MANCHESTER, N.H. (AP) — Donald Trump is focusing his economic message on boosting jobs and making the country more competitive on a global stage by cutting business taxes, reducing regulations and increasing domestic energy production.
With a speech Monday to the prestigious Detroit Economic Club, the Republican presidential nominee seeks to reset his campaign and delve into a subject — the economy — that is seen as one of his strengths. It also is aimed at showing that Trump is a serious candidate in spite of a disastrous stretch that prompted criticism from Republicans and Democrats alike.
Controversy over Trump’s repeated criticism of a Muslim-American family whose son, an Army captain, was killed in the Iraq War took attention away from his nominating speech at the Republican National Convention. His refusal for days to endorse the House Speaker Paul Ryan in Tuesday’s Wisconsin primary — he announced his backing of Ryan last Friday — was another damaging distraction.

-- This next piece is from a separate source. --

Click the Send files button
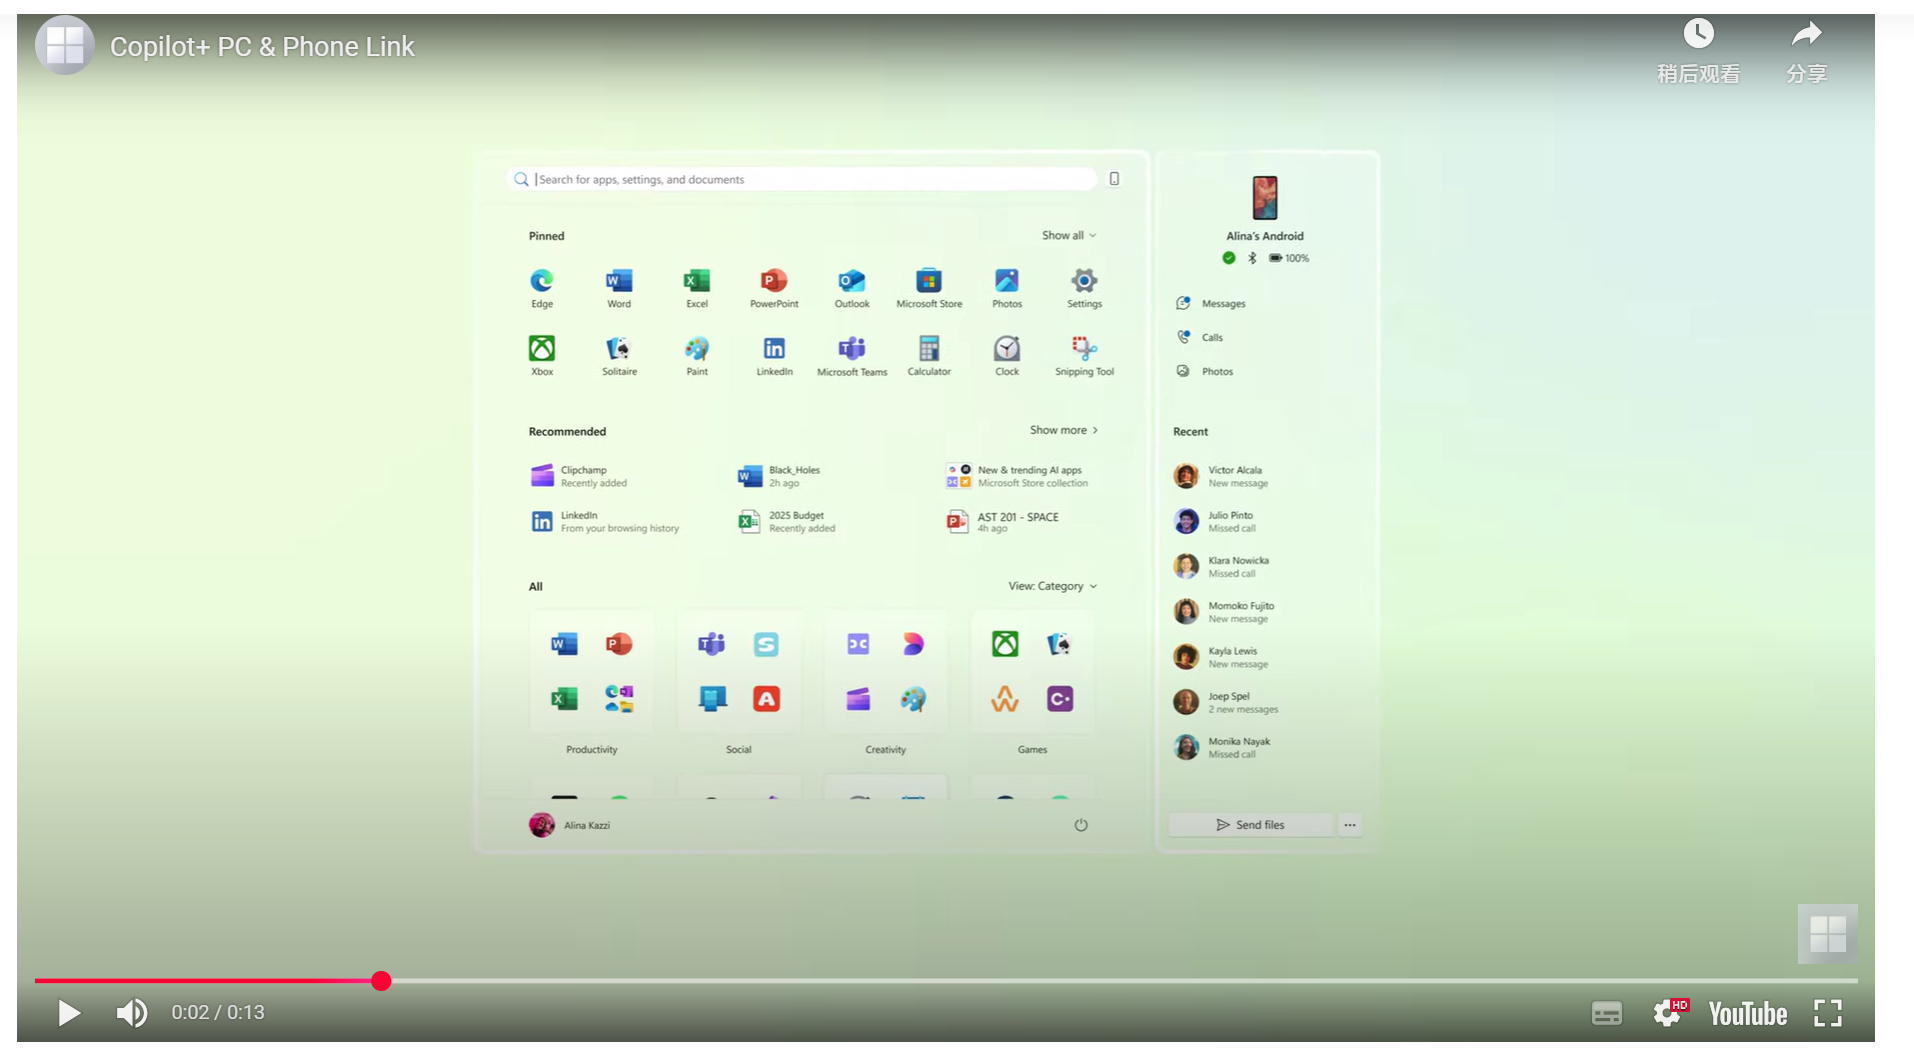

While polls have shown that voters have deep concerns about Trump’s temperament and fitness for office, recent polling puts him ahead of or on par with his Democratic rival, Hillary Clinton, on whom people trust more on the economy. She is set to deliver her own economic speech in Detroit on Thursday, one her aides say will lay out her plan for “the biggest investment in good-paying jobs since World War II.”
Among his specific proposals will be allowing parents to fully deduct the cost of childcare from their taxable income. He also is also expected to call again for boosting domestic energy production — a plan his campaign estimates can add $6 trillion in local, state and federal revenue over the next four decades.
An economic adviser to the campaign, Stephen Moore, who helped work on the speech, said Trump’s policies were aimed at boosting economic growth in an effort to bolster middle-class workers, whose wages have stagnated for decades.
“We need much, much faster growth if we’re going to have wages rising and salaries rising and middle-class incomes rising,” he said. “How do we get back to a healthy rate of economic growth which we haven’t had in a decade?”
Trump will also discuss new investments in infrastructure, revisit his opposition to current trade deals and vow to improve intellectual property protections.
Trump is also expected to spend much of the speech contrasting his approach with that of Clinton, whom his campaign accuses of pushing the same “stale, big government policy prescriptions that have choked economic growth in America and led to over 40 years of wage stagnation.”
Trump campaign chair Paul Manafort said in interview with Fox Business Network on Sunday that Clinton is “going to raise taxes, lots of taxes, on everyone,” making the “recovery, which is already the weakest since 1949, even worse.”
“Starting Monday, we’re going to be announcing our economic plan. When we do that, we’re comfortable that we can get the agenda and the narrative of the campaign back on where it belongs, which is comparing the tepid economy under Obama and Clinton, versus the kind of growth economy that Mr. Trump wants to build,” he said.
Clinton has proposed raising taxes on the highest-income earners, including a surcharge on multimillionaires, but analysts have found lower-income earners would see little change beyond measures like additional tax credits for expenses like out-of-pocket health care costs.
While Trump is delivering his speech, Clinton will be in Florida talking about jobs.
This won’t be the first time Trump lays out his economic vision. He first unveiled his tax plan in the fall of 2015, framing it as a boon to the middle class. “It’s going to cost me a fortune,” the billionaire businessman told reporters as he vowed to lower taxes across the board without exploding the deficit.
But a host of independent groups crunching the numbers soon concluded otherwise. The plan, they said, dramatically favored the wealthy over the middle class and would increase the debt by as much as $10 trillion over the next decade.
Trump had promised at the time that he would make up for lost revenue by closing a slew of loopholes. But like so many of his plans, he declined to provide specifics. And a companion plan on reducing government spending, which he had promised would follow, never came.
Moore said that, while Trump still favors the plan he unveiled in September, his team had added new specifics and made changes “that will significantly reduce the cost of the plan.”